Studying essential genes has revealed the core machinery that powers mitosis, but much remains unclear. For example, the microtubule motor dynein is required for many processes including mitosis, but little is known about the requirements for its accessory chains or how it is regulated to perform multiple tasks. We therefore hypothesize that nonessential and conserved genes also contribute to cell division. We have identified twenty genes that, when reduced in function, restore viability to conditional dynein heavy chain mutants (O'Rourke et al. PLoS Genetics 2007). Sixteen of these suppressors are not essential and 15 have human orthologs. We recorded the first mitosis in embryos expressing fluorescent protein fusions to mark mitotic spindles while reducing gene function. We find distinct requirements for eight. Two suppressors,
dylt-1 and
dyrb-1, encode dynein light chains that inhibit DHC-1 because depleting either gene restores viability to
dhc-1ts mutants.
dylt-1 null mutants are fully viable but exhibit spindle rocking defects in P0, while spindle function otherwise appears normal. By contrast, most
dyrb-1 null mutants fail to hatch, exhibit enlarged P0 centrosomes, transverse P0 spindles, lagging chromosomes, and an absence of spindle rocking; in contrast to
dhc-1 mutants, robust mitotic spindles still form and chromosomes eventually segregate to the daughter cells. We conclude that specific dynein subunits contribute both positively and negatively to heavy chain function and the chains exhibit distinct and only partially overlapping requirements.
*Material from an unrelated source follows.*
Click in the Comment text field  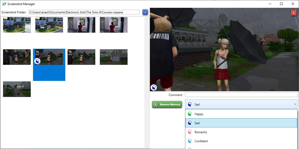click(x=241, y=95)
The remaining suppressors have not been previously implicated in dynein function, but we have discovered related phenotypes for about half of them. We have found thus far that F10E7.8-depleted embryos exhibit transverse P0 spindles and lagging chromosomes while some embryos lack maternal pronuclei. Reducing NPP-22/nucleoporin function causes lagging chromosomes. Knockdown of either F45H11.3 or T23D8.3 causes metaphase spindle positioning defects. Embryos lacking EFA-6/GEF exhibit P0 centrosome hyper-separation during pronuclear migration, anterior spindle pole flattening, and reduced spindle rocking. The centrosome hyper-separation is consistent with EFA-6 negatively regulating dynein, as centrosome separation fails in
dhc-1 mutants. Thus many non-essential genes do indeed have clear cell division requirements.